Cherreads

Chapter 38 - Chapter 38: Sting Operation

Chapter 38: Sting Operation

Dawn filtered through the briefing room window, turning every drifting mote of dust into something stark and visible.

Kyle stood at the head of the table, one hand braced against the spread out documents.

"The direction is set," he said. "From this point on, we move on several fronts at once. Before the Obsidian Group realizes we are circling them, we need harder evidence. Not suspicion. Not intuition. Something they cannot explain away."

He turned first to Arthur.

"Internal data is the key. I want you digging into every person, every department, and every permission chain linked to Transit Station No. 7. Focus on who accessed the system after maintenance, whose credentials were invoked during off hours, and whose trails look too clean."

Arthur nodded at once, his expression sharpening. "Understood. I will cross reference authority logs with access timestamps and flag any ghost logins that appeared after system repair. If someone slipped in through the cracks, I'll find them."

The moment he finished, Baron let out a low snort.

"Captain, I'm not saying this to be difficult," he said, though the look he shot Arthur made it clear he very much was, "but handing the most sensitive part of the investigation to a newcomer who dropped in yesterday feels a bit bold, doesn't it? We still don't know how well he meshes with us. What if something gets overlooked?"

Hodell touched the bridge of his nose and said nothing.

"Baron," Kyle said, frowning, "that's enough."

Baron looked aggrieved. "Captain, I'm just saying…"

"Enough."

Baron opened his mouth again, then thought better of it and grabbed the cup in front of him with all the pent up energy of a man who wanted to argue but had lost the ground beneath his feet.

Kyle's eyes narrowed immediately. "Baron. Stop drinking."

Baron froze, then slowly lowered the cup and looked at him in disbelief.

"Captain," he said helplessly, "this is water."

Kyle gave a short cough, clearly refusing to admit the mistake, and continued as if nothing had happened.

"Loyi, Eileen, you two handle external intelligence and support. Loyi, I want everything public on the Obsidian Group. Executives, board members, shareholders, abandoned projects, strange cash flow, back door funding, shell partnerships, all of it. Eileen, you coordinate perimeter surveillance. Use the observation points we planted yesterday and keep watching the main routes into and out of the vein. The moment there's any unusual energy movement, I want to hear about it."
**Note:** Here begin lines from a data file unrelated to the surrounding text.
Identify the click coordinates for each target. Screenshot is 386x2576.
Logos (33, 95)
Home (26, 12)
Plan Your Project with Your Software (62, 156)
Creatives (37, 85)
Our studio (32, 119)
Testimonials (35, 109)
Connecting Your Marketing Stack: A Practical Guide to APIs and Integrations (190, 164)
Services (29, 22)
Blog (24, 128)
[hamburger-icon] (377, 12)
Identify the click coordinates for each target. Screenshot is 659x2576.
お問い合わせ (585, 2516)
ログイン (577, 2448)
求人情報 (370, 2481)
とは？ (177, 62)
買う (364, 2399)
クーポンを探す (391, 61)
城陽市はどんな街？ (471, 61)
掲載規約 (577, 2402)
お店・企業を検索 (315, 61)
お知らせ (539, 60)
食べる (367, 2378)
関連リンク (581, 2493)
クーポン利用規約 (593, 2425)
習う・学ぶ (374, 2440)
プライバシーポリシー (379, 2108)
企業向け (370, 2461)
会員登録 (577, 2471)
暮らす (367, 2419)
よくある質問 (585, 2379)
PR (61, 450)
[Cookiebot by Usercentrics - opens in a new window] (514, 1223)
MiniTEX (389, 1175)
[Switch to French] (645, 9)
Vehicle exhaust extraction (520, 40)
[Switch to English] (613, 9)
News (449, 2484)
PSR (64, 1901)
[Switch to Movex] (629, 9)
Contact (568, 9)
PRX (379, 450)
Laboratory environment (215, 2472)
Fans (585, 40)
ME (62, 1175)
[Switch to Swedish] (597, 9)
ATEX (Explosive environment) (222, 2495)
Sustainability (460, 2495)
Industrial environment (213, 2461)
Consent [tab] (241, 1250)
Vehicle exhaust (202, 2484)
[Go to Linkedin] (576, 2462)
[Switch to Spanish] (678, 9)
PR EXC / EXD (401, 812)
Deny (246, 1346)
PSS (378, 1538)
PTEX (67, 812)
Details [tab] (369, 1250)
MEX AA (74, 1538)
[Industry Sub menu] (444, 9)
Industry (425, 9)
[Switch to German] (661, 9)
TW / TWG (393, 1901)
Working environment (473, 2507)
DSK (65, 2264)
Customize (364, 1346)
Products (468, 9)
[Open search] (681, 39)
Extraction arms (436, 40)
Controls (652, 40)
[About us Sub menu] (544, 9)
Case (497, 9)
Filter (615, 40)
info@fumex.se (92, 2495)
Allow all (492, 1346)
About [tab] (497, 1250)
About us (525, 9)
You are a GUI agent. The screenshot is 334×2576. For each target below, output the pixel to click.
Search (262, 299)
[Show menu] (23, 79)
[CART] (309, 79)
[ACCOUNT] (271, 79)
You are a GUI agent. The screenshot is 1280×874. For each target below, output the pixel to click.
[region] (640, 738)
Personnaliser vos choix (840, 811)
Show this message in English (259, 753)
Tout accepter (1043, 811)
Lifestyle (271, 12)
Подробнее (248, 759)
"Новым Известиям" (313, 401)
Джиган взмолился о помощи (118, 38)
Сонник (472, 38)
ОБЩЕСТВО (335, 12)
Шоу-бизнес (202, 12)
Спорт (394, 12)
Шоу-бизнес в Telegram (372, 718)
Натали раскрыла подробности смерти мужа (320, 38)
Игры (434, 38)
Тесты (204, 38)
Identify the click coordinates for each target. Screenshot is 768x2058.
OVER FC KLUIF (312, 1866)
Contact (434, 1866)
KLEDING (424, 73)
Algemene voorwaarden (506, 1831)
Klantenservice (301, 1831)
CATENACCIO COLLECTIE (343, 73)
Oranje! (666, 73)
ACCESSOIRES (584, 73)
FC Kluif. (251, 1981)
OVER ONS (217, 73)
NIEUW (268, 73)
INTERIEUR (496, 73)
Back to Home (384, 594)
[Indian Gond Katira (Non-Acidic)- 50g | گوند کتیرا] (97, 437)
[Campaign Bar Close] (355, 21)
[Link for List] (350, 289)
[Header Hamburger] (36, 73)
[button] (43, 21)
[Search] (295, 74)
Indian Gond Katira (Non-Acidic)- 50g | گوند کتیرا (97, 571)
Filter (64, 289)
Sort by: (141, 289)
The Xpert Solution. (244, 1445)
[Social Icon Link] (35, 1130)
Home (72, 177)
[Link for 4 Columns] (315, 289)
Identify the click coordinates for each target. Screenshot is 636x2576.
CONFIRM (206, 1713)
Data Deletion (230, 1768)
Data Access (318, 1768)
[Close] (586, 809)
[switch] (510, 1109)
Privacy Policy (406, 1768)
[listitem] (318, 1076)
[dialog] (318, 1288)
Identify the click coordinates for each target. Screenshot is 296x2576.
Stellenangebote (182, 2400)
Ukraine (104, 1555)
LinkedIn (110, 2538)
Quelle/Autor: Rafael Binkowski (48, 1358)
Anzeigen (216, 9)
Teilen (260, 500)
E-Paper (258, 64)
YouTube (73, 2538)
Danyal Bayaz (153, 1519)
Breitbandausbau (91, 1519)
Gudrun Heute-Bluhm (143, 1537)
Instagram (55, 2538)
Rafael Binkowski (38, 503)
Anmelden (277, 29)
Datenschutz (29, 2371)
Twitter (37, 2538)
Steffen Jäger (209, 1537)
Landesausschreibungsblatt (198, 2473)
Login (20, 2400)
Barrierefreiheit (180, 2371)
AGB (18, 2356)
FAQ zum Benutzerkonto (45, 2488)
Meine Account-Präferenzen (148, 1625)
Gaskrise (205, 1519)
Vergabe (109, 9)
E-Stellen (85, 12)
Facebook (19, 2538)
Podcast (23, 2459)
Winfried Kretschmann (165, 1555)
Both acknowledged at once.

Kyle turned to Baron.

"You're with me. We'll take the front route under the cover of a routine security inspection. While we're at it, we'll probe the management side and inspect the abandoned sectors that might be getting used for something off the books."

That finally pulled Baron out of his sulk.

"Now that sounds like real work." He cracked his knuckles and grinned. "If they've got something to hide, I'll make them sweat it out."

Last came Hodell and Sasha.

Kyle's gaze rested on them a beat longer than on the others.

"Your side is the most dangerous, and probably the most important. You'll infiltrate the core area and track the missing ore. The model only gives us a likely direction, not certainty. There could be changes on site, hidden variables, or something we have not considered. Stay sharp. If the situation feels wrong, pull out immediately."

Hodell met Sasha's eyes. Both nodded.

By the time they reached the deeper reaches of the mineral vein, the last traces of daylight had already been swallowed whole.

The great excavation zone resembled the throat of some underground giant, vast, dark, and impossible to see to the end of. The roar of magitech drills and transport systems rolled endlessly through the tunnels, turning the entire place into a living machine.

Sasha led, silent as a shadow.

Hodell followed a step behind, every movement careful, measured, and nearly soundless.

The walls around them were scarred by old and new tool marks. Thick energy conduits snaked overhead, humming like the pulse of some slumbering beast. Following the route Loyi had prepared and the detector's guidance, the two of them went deeper and deeper into the transit network.

At last, Sasha stopped and checked the screen.

The detector needle had stabilized.

"This is the route," she whispered. "The missing ore was most likely mixed into the main logistics stream and sent toward Processing Plant No. 3."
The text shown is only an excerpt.